Exercise requirements → In the records below, how many lines hold the word "Viewport"? Give only the number.

Available data →
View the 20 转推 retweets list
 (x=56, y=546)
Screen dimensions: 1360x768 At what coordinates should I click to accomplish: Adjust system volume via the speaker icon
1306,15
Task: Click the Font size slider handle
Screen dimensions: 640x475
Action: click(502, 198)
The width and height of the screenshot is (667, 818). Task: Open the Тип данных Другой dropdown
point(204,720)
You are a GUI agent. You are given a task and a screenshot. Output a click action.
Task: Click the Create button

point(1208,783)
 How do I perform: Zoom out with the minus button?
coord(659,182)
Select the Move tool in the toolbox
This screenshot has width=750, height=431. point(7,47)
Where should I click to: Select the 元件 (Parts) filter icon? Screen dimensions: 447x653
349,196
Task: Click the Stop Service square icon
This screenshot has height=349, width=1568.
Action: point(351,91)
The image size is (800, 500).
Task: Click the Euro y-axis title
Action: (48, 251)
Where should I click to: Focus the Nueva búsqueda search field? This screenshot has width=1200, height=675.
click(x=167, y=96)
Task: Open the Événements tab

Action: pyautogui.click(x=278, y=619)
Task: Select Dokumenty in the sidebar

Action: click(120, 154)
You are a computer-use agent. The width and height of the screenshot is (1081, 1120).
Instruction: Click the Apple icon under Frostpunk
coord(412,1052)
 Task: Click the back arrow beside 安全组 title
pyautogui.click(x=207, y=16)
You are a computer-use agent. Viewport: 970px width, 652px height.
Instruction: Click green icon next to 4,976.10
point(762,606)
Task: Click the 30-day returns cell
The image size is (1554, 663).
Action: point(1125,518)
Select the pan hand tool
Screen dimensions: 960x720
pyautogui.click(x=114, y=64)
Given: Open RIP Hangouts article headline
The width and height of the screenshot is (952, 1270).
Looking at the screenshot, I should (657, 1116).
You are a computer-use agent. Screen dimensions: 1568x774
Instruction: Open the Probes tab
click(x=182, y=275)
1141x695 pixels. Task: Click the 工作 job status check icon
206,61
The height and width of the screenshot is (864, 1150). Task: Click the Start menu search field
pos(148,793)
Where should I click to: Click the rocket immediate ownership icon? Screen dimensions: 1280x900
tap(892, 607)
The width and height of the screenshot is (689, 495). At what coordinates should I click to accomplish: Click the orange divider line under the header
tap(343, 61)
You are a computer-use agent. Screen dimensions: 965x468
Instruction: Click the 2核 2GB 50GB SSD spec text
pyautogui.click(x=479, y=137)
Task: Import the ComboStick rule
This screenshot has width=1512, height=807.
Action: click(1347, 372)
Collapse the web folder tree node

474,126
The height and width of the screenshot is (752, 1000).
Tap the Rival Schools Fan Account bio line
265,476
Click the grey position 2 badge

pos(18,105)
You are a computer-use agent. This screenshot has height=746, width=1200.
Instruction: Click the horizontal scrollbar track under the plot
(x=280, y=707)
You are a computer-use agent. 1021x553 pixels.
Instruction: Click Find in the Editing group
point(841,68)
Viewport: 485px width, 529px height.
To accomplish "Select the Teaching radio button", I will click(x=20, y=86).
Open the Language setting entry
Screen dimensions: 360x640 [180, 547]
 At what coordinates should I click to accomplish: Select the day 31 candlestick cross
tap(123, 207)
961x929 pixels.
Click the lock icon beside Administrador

Exercise output → 2